Both the line with "Task: Click the refresh" and the line with "Task: Click Mobility" in the records below must appear in the output, along with every line between them, exactly and with nothing added.
*** MATERIAL FOR THIS TASK Section Begins ***
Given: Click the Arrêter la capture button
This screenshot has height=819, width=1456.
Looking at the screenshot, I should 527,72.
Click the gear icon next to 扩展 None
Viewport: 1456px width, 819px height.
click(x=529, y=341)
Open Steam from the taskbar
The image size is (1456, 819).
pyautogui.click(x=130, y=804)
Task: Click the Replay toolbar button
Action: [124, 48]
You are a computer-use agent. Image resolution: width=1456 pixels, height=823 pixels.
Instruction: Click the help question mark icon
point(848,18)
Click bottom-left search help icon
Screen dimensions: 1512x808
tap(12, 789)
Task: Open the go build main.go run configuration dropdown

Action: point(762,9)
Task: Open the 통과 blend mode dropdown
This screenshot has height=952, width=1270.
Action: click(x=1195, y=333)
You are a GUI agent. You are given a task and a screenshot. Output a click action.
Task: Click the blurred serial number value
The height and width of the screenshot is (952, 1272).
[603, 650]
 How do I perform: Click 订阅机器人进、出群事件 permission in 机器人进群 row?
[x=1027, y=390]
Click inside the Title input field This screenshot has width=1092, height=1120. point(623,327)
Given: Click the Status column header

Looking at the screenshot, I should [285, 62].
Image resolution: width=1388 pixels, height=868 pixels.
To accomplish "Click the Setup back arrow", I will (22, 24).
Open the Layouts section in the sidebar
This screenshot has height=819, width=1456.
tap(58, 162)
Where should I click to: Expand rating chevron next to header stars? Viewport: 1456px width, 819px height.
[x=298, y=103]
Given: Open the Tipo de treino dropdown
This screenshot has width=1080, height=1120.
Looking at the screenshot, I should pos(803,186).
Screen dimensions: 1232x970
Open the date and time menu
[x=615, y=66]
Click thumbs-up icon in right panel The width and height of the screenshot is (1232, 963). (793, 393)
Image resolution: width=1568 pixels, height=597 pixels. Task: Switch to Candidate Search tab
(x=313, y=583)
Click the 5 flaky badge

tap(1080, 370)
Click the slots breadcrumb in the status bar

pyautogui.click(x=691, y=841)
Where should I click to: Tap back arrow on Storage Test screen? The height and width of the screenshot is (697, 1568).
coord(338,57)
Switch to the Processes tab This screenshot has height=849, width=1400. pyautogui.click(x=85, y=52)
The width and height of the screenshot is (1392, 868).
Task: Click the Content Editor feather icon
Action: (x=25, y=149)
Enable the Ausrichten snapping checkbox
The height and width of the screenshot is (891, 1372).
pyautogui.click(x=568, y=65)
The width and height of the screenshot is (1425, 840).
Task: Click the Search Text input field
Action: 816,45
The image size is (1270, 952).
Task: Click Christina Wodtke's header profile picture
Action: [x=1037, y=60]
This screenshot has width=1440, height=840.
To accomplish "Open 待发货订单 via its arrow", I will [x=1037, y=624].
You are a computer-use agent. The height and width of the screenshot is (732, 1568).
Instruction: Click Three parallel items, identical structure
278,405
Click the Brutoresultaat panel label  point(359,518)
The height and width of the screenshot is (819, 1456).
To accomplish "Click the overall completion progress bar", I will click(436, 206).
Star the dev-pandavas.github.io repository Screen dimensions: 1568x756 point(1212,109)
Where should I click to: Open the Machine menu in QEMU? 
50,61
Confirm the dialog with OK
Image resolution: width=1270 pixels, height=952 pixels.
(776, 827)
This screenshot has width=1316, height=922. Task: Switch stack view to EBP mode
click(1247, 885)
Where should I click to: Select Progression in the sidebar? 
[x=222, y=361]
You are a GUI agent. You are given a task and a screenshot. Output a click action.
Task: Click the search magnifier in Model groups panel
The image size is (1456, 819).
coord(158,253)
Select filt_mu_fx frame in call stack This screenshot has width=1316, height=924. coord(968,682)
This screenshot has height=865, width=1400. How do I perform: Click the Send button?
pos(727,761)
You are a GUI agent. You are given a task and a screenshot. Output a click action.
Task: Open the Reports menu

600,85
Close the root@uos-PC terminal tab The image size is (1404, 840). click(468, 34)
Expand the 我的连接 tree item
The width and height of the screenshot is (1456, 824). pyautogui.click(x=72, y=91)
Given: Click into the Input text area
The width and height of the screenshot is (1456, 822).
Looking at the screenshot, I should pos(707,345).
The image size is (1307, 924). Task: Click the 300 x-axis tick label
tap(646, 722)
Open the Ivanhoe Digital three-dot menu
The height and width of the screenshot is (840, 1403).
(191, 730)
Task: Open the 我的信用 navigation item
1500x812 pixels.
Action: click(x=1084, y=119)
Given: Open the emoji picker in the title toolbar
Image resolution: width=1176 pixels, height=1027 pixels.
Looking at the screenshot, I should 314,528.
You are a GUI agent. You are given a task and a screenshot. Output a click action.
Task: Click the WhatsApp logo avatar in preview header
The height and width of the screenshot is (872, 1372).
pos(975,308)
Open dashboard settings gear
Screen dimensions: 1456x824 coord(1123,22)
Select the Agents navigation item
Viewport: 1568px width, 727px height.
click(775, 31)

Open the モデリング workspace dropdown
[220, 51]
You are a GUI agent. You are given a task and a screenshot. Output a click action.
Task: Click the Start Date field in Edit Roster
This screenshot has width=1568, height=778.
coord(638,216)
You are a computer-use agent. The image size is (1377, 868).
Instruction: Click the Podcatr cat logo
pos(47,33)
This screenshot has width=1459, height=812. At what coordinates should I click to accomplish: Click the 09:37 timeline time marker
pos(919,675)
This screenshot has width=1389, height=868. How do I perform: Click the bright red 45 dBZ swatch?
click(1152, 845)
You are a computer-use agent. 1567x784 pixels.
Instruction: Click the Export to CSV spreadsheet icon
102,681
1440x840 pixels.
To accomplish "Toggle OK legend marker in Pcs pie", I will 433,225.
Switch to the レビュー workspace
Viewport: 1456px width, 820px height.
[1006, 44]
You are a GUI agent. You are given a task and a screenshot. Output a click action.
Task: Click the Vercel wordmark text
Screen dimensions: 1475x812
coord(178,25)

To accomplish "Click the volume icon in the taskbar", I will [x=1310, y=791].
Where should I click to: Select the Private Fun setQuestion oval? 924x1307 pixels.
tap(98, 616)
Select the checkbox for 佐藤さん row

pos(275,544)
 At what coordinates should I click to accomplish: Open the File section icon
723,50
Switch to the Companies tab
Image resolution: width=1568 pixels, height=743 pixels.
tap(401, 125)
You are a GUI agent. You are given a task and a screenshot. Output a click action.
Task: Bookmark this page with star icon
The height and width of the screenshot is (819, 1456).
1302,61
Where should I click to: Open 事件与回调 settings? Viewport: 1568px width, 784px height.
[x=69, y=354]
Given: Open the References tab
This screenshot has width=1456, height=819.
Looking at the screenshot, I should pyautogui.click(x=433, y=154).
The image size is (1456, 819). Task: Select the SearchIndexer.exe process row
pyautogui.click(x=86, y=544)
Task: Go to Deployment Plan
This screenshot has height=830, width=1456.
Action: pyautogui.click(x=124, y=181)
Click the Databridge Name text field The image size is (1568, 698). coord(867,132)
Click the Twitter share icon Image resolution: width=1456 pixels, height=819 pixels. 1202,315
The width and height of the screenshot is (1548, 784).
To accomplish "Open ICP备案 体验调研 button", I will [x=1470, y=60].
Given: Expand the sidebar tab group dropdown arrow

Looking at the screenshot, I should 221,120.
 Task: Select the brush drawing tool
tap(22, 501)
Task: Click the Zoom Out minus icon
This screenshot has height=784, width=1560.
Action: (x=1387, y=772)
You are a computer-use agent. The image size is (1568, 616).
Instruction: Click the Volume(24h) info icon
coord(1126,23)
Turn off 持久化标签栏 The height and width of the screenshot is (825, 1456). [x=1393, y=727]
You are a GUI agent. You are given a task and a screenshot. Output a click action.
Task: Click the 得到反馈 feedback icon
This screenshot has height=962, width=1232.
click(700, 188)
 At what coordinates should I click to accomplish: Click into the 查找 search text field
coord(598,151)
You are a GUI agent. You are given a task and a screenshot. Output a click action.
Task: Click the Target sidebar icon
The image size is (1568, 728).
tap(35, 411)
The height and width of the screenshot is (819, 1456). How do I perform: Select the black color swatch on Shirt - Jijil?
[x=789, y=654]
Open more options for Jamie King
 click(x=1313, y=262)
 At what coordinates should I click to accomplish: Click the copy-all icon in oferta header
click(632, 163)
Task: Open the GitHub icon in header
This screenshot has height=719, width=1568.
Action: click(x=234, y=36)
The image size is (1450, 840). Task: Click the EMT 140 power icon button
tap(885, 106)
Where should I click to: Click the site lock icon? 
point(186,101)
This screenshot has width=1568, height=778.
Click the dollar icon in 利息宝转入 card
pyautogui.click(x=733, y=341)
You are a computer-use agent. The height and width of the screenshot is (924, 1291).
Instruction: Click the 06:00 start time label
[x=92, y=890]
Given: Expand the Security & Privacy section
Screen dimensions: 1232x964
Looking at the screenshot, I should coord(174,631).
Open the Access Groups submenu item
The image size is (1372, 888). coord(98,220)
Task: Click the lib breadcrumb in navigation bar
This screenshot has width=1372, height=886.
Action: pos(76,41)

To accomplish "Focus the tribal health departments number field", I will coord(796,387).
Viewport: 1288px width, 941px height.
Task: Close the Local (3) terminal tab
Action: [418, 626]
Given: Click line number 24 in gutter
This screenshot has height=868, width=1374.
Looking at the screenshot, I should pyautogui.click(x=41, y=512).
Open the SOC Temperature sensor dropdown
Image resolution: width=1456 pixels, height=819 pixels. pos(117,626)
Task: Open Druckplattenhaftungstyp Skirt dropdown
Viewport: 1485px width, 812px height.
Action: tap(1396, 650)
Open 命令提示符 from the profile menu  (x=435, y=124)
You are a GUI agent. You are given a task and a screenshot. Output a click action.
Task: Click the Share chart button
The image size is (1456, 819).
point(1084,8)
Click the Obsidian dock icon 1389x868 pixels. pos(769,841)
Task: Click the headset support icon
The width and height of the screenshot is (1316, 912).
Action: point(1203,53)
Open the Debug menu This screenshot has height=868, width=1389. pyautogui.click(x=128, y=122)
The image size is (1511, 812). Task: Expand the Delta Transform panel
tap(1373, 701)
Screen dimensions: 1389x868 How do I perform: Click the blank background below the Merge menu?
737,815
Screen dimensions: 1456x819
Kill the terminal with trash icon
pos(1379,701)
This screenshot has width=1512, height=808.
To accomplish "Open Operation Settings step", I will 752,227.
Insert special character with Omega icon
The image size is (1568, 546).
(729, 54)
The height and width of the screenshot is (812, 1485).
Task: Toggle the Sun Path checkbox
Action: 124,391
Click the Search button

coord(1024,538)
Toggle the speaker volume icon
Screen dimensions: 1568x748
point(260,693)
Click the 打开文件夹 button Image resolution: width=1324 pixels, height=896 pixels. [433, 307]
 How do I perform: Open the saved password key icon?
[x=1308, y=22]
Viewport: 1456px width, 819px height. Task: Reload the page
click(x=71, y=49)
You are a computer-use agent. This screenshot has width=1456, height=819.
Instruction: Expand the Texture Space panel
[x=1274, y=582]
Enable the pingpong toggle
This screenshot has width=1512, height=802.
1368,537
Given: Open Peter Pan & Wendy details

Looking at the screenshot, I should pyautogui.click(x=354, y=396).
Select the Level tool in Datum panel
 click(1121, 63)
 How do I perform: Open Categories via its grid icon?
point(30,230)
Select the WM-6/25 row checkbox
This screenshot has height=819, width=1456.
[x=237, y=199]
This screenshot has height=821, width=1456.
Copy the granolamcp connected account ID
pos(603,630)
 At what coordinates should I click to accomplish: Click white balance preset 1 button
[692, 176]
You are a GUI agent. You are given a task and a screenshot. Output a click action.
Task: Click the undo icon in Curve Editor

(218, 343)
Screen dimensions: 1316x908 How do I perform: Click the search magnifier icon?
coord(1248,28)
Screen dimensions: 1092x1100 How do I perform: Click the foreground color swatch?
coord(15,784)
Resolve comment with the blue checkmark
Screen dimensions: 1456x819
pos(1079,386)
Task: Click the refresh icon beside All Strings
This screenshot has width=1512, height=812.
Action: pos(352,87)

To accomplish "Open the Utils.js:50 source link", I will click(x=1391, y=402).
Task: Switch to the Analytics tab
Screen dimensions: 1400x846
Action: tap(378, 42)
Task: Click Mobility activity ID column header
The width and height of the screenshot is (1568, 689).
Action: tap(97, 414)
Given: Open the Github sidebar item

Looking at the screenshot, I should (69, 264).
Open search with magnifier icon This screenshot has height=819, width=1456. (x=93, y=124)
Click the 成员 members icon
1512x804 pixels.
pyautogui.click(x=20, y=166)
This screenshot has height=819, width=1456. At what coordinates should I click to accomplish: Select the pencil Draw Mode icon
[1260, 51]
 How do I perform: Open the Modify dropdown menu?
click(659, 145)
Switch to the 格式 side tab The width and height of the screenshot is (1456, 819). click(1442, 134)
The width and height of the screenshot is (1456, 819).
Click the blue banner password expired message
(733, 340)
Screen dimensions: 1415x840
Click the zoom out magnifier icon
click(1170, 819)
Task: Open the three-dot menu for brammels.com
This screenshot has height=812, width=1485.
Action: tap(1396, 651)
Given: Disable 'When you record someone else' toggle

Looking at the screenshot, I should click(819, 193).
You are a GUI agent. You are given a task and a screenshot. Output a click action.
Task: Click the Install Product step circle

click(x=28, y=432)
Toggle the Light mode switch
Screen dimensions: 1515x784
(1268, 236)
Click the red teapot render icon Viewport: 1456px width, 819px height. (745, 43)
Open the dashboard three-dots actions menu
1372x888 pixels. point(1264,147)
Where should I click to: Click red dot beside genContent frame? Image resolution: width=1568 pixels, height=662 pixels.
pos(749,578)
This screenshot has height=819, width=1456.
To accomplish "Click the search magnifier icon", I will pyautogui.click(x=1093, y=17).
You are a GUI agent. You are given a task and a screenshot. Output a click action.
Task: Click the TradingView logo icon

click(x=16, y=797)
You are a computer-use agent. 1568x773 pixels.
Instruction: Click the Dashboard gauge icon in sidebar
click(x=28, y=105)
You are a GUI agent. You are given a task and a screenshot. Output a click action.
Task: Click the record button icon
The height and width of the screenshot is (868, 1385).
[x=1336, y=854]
*** MATERIAL FOR THIS TASK Section Ends ***
RESPONSE FOR THIS EXERCISE
Task: Click the refresh icon beside All Strings
This screenshot has width=1512, height=812.
Action: pos(352,87)

To accomplish "Open the Utils.js:50 source link", I will click(x=1391, y=402).
Task: Switch to the Analytics tab
Screen dimensions: 1400x846
Action: tap(378, 42)
Task: Click Mobility activity ID column header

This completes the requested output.